Vera me manque depuis quelques jours et Marthe aussi. C’est bien, même si nous sommes loin l’une de l’autre d’avoir d’anciennes amies et quand on se rencontre on se retrouve. Ni moi, ni elles, ne sommes plus comme nous étions, il y a quatre ans, quand j’ai dû quitter Cluj, mais d’une certaine façon nous avons changé dans les mêmes directions, enfin, presque. J’espère qu’il en sera ainsi encore longtemps. C’est un sentiment très agréable.

Alina a déjà d’autres idéaux et d’autres buts que moi ; si un jour on devait se séparer, que se passerait-il alors ? J’espère que nous ne deviendrons jamais des ennemies parce que je l’aime beaucoup. Pourquoi ? Je n’arrive pas à l’exprimer. Je sais qu’elle m’aime aussi[1].

J’aime Édith, mais je ne suis pas assez attentive envers elle : combien de fois ai-je décidé de lui acheter des crayons de couleur et je ne l’ai pas encore fait. Je l’admire, à seize ans à peine, elle a beaucoup de qualités que je n’ai pas; j’ai surtout beaucoup de peine pour elle. Elle est dans une situation difficile.Nous nous entendons très bien parce qu’en général nous avons les mêmes opinions (issues du même milieu, nous aimons aussi les mêmes poèmes et textes.) C’est pourquoi je suis allée chez elle le jour où j’ai appris le mort de Staline. C’était un horrible coup et mes collègues l’ont pris en haussant les épaules; c’est seulement l’événement en soi qui les a intéressés. Je n’ai pu rester avec eux.

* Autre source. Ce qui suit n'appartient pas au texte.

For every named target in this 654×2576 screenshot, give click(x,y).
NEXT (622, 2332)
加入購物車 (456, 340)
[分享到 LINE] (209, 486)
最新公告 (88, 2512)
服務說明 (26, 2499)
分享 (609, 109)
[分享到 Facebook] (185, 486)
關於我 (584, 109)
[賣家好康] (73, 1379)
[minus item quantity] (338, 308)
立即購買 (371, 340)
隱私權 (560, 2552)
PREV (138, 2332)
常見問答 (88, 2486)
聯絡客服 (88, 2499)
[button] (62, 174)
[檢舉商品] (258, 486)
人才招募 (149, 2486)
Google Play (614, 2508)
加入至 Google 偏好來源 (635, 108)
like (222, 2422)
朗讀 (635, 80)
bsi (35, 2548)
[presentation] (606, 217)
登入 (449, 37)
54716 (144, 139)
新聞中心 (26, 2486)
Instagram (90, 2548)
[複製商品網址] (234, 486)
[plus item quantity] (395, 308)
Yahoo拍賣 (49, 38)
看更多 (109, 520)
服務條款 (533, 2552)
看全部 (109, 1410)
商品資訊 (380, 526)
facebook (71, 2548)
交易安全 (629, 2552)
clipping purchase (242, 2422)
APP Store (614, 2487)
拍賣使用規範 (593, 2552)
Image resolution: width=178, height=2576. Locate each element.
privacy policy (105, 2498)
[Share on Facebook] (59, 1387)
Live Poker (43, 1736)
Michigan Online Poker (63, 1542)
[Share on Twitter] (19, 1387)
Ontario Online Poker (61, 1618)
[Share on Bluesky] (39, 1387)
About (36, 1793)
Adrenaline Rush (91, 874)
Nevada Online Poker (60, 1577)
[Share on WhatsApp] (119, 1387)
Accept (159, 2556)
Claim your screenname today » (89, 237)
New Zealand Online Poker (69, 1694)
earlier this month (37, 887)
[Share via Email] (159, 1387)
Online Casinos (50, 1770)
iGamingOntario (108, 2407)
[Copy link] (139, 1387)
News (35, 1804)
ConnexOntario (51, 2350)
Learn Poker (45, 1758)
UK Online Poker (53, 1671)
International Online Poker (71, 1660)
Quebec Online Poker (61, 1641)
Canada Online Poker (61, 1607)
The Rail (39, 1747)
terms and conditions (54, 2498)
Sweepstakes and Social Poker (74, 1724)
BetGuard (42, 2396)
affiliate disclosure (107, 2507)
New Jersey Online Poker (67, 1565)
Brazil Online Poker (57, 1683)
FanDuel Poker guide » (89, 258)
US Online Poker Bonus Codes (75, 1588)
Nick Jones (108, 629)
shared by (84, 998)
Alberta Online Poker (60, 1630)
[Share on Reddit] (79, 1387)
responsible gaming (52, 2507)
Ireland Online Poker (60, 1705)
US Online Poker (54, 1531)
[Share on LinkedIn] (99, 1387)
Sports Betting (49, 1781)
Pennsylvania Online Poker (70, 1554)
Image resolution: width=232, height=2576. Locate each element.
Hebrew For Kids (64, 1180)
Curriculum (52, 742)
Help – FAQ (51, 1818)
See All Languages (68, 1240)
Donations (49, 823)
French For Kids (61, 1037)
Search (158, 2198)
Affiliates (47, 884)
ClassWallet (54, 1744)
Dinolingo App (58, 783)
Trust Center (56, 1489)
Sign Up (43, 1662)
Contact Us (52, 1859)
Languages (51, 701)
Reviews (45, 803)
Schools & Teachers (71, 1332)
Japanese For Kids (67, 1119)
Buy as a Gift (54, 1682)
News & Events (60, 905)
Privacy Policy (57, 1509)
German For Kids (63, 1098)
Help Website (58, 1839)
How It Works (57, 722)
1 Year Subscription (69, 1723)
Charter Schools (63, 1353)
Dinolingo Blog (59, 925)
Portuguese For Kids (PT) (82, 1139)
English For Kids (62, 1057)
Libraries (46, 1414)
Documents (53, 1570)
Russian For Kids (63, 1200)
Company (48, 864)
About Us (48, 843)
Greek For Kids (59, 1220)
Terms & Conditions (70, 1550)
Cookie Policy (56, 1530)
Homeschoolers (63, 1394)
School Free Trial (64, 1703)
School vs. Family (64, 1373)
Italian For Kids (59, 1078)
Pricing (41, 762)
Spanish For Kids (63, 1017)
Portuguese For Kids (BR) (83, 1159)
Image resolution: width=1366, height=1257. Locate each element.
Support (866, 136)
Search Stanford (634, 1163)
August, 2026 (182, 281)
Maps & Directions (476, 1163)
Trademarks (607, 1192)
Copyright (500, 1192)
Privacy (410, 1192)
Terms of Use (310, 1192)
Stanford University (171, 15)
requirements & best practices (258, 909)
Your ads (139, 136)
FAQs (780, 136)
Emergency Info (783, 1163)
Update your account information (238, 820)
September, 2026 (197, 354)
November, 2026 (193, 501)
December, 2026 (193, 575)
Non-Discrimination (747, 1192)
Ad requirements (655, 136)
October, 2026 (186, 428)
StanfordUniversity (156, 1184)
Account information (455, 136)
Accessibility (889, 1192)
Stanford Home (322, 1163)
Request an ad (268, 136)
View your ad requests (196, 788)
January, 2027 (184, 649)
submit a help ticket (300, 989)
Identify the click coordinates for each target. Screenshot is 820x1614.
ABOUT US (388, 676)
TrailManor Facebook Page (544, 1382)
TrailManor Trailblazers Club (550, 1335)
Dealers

Hélas, je dois partir maintenant pour l’Université, nous avons des expériences à faire au laboratoire de physique. Au revoir, mon journal, à ce soir ou à demain.



Julie ne mentionne pas les horribles difficultés d’Edith. Depuis plusieurs semaines sa mère et son beau-père ont été arrêtés, se trouvant dans les caves de la Sécurité politique, comme ce fut le cas pour le père de Julie : cela les a aussi fort rapprochées.



20 avril, 53

Hier après-midi, j’ai participé à une conférence fort intéressante à laquelle ont participé un étudiant coréen, un chinois, un iranien et une belle jeune fille turque. Nous avons voyagé à travers plusieurs pays et le conférencier, un garçon de 17 ans parlant très bien de chaque pays : Japon, Corée, Chine, Vietnam. Puis il a parlé de l’Inde et de l’Iran qui était autrefois la Perse, ils avaient un poète nommé Firduzi. Dommage que la conférence fût mal organisée et que le tourne-disque se soit abîmé, on devait écouter les chants de divers peuples. En Turquie, le parti communiste est illégal.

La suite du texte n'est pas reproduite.